Article:
* * * * * * * * *

From Russia, with Love
Hilarion Alfeyev, the Metropolitan of Volokolamsk, located 80 miles northwest of Moscow, has a very big job. As head of external relations for the Moscow Patriarchate of the Russian Orthodox Church, Hilarion is responsible for talking to global Christianity on behalf of the 150 million people in Russian Orthodoxy worldwide.
Given his gift for languages, Hilarion arose as an easy pick for the job by Russian Patriarch Kirill. This year, the Russian-American Institute, a faith-based educational and support organization (formerly the Russian-American Christian University), helped Hilarion interact with a cross-section of evangelicals around the United States for the first time. Christianity Today deputy managing editor Timothy C. Morgan interviewed Hilarion while he was in Washington, D.C.
What's the purpose of your trip?
To establish contacts and to find common positions. Often we are in circles in our own ecclesiastical environment and don't communicate with those who might be our allies.
With regard to evangelical leaders, until recently we didn't have any systematic collaboration or dialogue or conversation. Many evangelicals share conservative positions with us on such issues as abortion, the family, and marriage.
Do you want vigorous grassroots engagement between Orthodox and evangelicals?
Yes, on problems, for example, like the destruction of the family. Many marriages are split. Many families have either one child or no child.
There are many incomplete families, not to speak of various homosexual unions, which are equated with the family. This completely changes the whole picture of human relationships. It directly affects the future of many nations. The sign of a spiritually healthy nation is that it expands—it grows. If it shrinks, it is a very clear sign of unhealthiness.
There is a perception that religious freedom is declining in Russia. Is the perception true?
It's a completely wrong perception. We have to ask what we mean by religious freedom. If it's a freedom for the sects, including dangerous sects, to buy time on television and to propagate their ideas, then I think we no longer have the freedom that existed in the beginning of the 1990s. But I think freedom was sometimes not used in a proper way. For example, I remember how every morning Shoka Asahara would preach on Russian television. He was later condemned to death in Japan for organizing a terrorist attack in the Tokyo underground.

* * * * * * * * *

Provided information:
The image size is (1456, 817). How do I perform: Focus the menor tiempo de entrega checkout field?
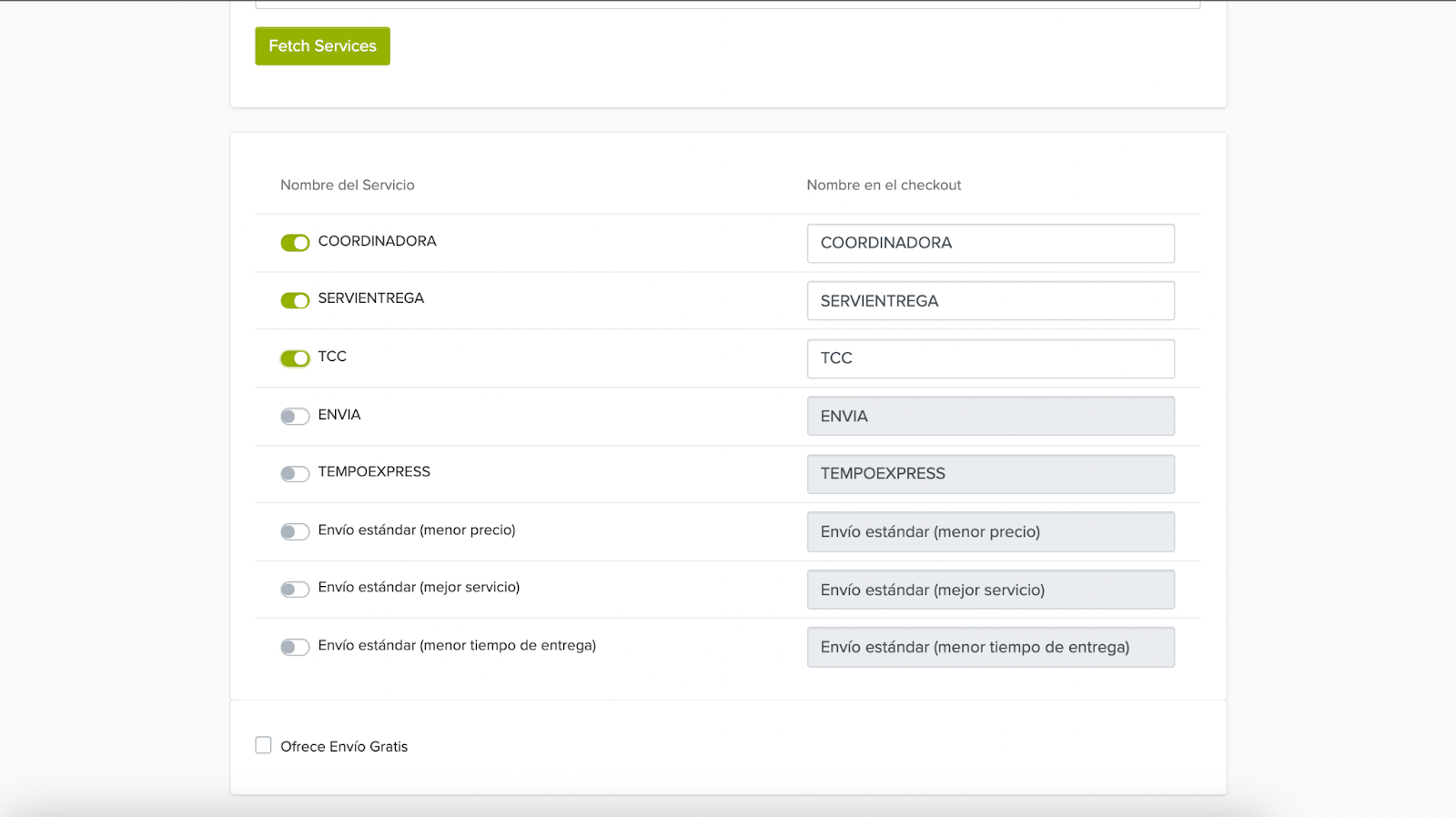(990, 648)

* * * * * * * * *

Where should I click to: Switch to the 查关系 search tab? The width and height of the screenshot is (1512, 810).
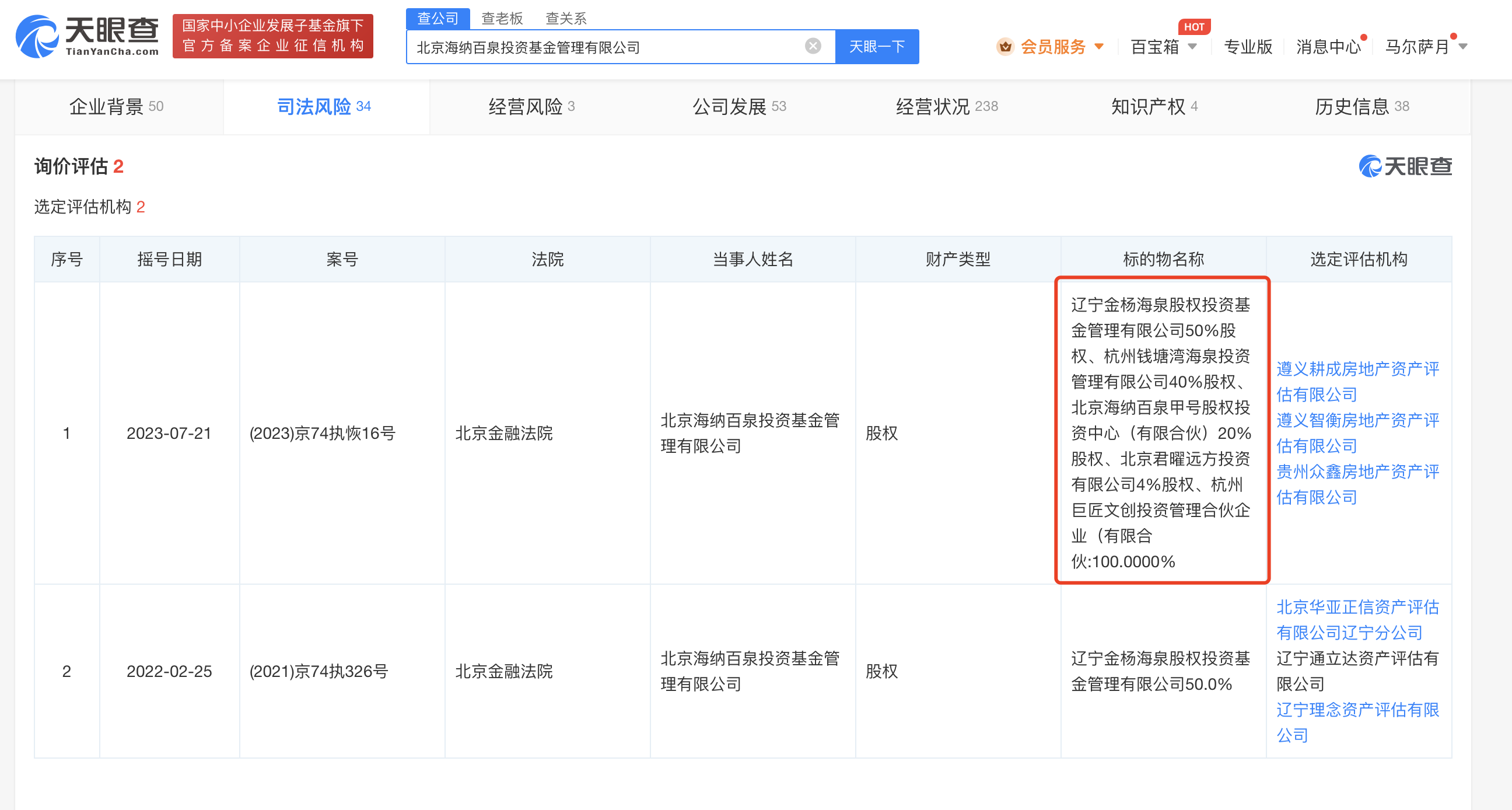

* * * * * * * * *

Given problem 1:
Name every person the interview mentions by name.
Given problem 2:
Retype the part of the interview starting with "There is a perception" and going on through "the Tokyo underground.".
The listing isn't needed here.

Finished answer 1:
Hilarion Alfeyev, Kirill, Timothy C. Morgan, Shoka Asahara

Finished answer 2:
There is a perception that religious freedom is declining in Russia. Is the perception true?
It's a completely wrong perception. We have to ask what we mean by religious freedom. If it's a freedom for the sects, including dangerous sects, to buy time on television and to propagate their ideas, then I think we no longer have the freedom that existed in the beginning of the 1990s. But I think freedom was sometimes not used in a proper way. For example, I remember how every morning Shoka Asahara would preach on Russian television. He was later condemned to death in Japan for organizing a terrorist attack in the Tokyo underground.